TASKS FOR THIS EXERCISE:
#1 Duplicate the passage from the Spark partitioning guide starting at "hashpartitioning(key#370, 4)" and ending at "set to 200.".
#2 In the listing, rename "Viewport" to "Display" in the lines starting at the one containing "Viewport: 1938px width, 1033px height." and ending at the one containing "The height and width of the screenshot is (221, 425).". Return only those lines, with everything else unchanged.
## BEGIN TEXT SHOWN
# guide to spark partitioning: DataSet aggregations


This notebook has:

spark.sql.shuffle.partitions set to 50




In [4]:
case class MyRecord(key: Int, value: String)

In [3]:
def createPartionedDataset(name: String,
                           numRecords: Int,
                           numPartitions: Int)
        : Dataset[MyRecord] = {
    Range.inclusive(1, numRecords).map { value =>
        MyRecord(value, s"$name-value")
    }.toDS.repartition(numPartitions).localCheckpoint()
}

def createPartionedDatasetOnKey(name: String,
                                numRecords: Int,
                                numPartitions: Int)
        : Dataset[MyRecord] = {
    Range.inclusive(1, numRecords).map { value =>
        MyRecord(value, s"$name-value")
    }.toDS.repartition(numPartitions, $"key").localCheckpoint()
}

If the input Dataset (to be aggregated) is already partitioned strictly on the basis of either all or subset of the attributes of the aggregation key, then the output aggregated Dataset has the same number of partitions as in the parent Dataset. The input Dataset can already be partitioned due to a previous transformation of repartition, aggregation or join type.



In [2]:
val a = createPartionedDatasetOnKey("a", 1000, 4)
val b = a.groupBy($"key").count()

println(a.queryExecution.executedPlan.outputPartitioning)

b.rdd.getNumPartitions

hashpartitioning(key#370, 4)


4

If the input Dataset is not already partitioned on the basis of all or subset of the attributes of the aggregation key, then the number of partitions in the
output aggregated Dataset is equal to value of Spark config ‘spark.sql.shuffle.partitions’, the default value for which is always set to 200.

In [6]:
val a = createPartionedDataset("a", 1000, 4)
val b = a.groupBy($"key").count()

println(a.queryExecution.executedPlan.outputPartitioning)

b.rdd.getNumPartitions

RoundRobinPartitioning(4)


50
## END TEXT SHOWN
## BEGIN GIVEN INFORMATION
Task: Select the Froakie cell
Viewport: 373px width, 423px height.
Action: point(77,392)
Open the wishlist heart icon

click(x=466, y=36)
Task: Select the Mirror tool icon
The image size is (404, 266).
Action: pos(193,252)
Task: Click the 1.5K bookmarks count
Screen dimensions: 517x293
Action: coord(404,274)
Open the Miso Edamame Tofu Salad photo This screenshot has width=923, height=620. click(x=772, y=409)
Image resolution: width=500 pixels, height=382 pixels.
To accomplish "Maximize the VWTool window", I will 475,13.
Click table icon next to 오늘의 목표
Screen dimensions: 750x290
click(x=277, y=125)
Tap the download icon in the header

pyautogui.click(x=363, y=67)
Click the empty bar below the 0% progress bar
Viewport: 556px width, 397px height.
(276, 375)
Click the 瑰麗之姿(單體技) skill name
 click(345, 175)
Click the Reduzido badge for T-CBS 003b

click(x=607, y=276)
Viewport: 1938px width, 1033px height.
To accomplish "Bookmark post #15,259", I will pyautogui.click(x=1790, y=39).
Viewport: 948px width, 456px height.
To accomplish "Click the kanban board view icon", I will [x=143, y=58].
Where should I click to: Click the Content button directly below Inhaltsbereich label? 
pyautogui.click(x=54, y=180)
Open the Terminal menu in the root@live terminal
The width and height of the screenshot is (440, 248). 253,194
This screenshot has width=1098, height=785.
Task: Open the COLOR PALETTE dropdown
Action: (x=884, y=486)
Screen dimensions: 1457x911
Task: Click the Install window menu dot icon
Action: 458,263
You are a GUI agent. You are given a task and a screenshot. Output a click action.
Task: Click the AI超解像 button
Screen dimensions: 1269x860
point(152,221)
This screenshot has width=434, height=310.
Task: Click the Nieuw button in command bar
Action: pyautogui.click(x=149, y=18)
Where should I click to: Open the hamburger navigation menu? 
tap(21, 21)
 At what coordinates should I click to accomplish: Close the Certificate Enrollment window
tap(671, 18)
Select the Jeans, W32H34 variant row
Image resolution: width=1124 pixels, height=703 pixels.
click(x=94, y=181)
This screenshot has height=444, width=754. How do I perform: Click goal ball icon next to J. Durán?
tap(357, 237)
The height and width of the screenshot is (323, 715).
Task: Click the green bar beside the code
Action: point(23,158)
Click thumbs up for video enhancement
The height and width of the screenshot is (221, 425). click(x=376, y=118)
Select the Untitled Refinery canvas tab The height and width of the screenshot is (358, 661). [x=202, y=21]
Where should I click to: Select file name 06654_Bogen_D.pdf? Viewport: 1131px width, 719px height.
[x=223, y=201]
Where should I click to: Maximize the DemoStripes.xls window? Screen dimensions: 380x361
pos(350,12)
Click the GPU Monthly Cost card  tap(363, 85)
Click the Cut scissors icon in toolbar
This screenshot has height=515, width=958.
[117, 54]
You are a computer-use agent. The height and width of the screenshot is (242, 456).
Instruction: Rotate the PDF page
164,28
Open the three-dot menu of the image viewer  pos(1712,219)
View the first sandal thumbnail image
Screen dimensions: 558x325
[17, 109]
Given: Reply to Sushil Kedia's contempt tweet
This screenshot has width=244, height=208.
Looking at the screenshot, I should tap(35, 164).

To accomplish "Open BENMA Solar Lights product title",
## END GIVEN INFORMATION
RESPONSES PER TASK:
#1
hashpartitioning(key#370, 4)


4

If the input Dataset is not already partitioned on the basis of all or subset of the attributes of the aggregation key, then the number of partitions in the
output aggregated Dataset is equal to value of Spark config ‘spark.sql.shuffle.partitions’, the default value for which is always set to 200.

#2
Display: 1938px width, 1033px height.
To accomplish "Bookmark post #15,259", I will pyautogui.click(x=1790, y=39).
Display: 948px width, 456px height.
To accomplish "Click the kanban board view icon", I will [x=143, y=58].
Where should I click to: Click the Content button directly below Inhaltsbereich label? 
pyautogui.click(x=54, y=180)
Open the Terminal menu in the root@live terminal
The width and height of the screenshot is (440, 248). 253,194
This screenshot has width=1098, height=785.
Task: Open the COLOR PALETTE dropdown
Action: (x=884, y=486)
Screen dimensions: 1457x911
Task: Click the Install window menu dot icon
Action: 458,263
You are a GUI agent. You are given a task and a screenshot. Output a click action.
Task: Click the AI超解像 button
Screen dimensions: 1269x860
point(152,221)
This screenshot has width=434, height=310.
Task: Click the Nieuw button in command bar
Action: pyautogui.click(x=149, y=18)
Where should I click to: Open the hamburger navigation menu? 
tap(21, 21)
 At what coordinates should I click to accomplish: Close the Certificate Enrollment window
tap(671, 18)
Select the Jeans, W32H34 variant row
Image resolution: width=1124 pixels, height=703 pixels.
click(x=94, y=181)
This screenshot has height=444, width=754. How do I perform: Click goal ball icon next to J. Durán?
tap(357, 237)
The height and width of the screenshot is (323, 715).
Task: Click the green bar beside the code
Action: point(23,158)
Click thumbs up for video enhancement
The height and width of the screenshot is (221, 425). click(x=376, y=118)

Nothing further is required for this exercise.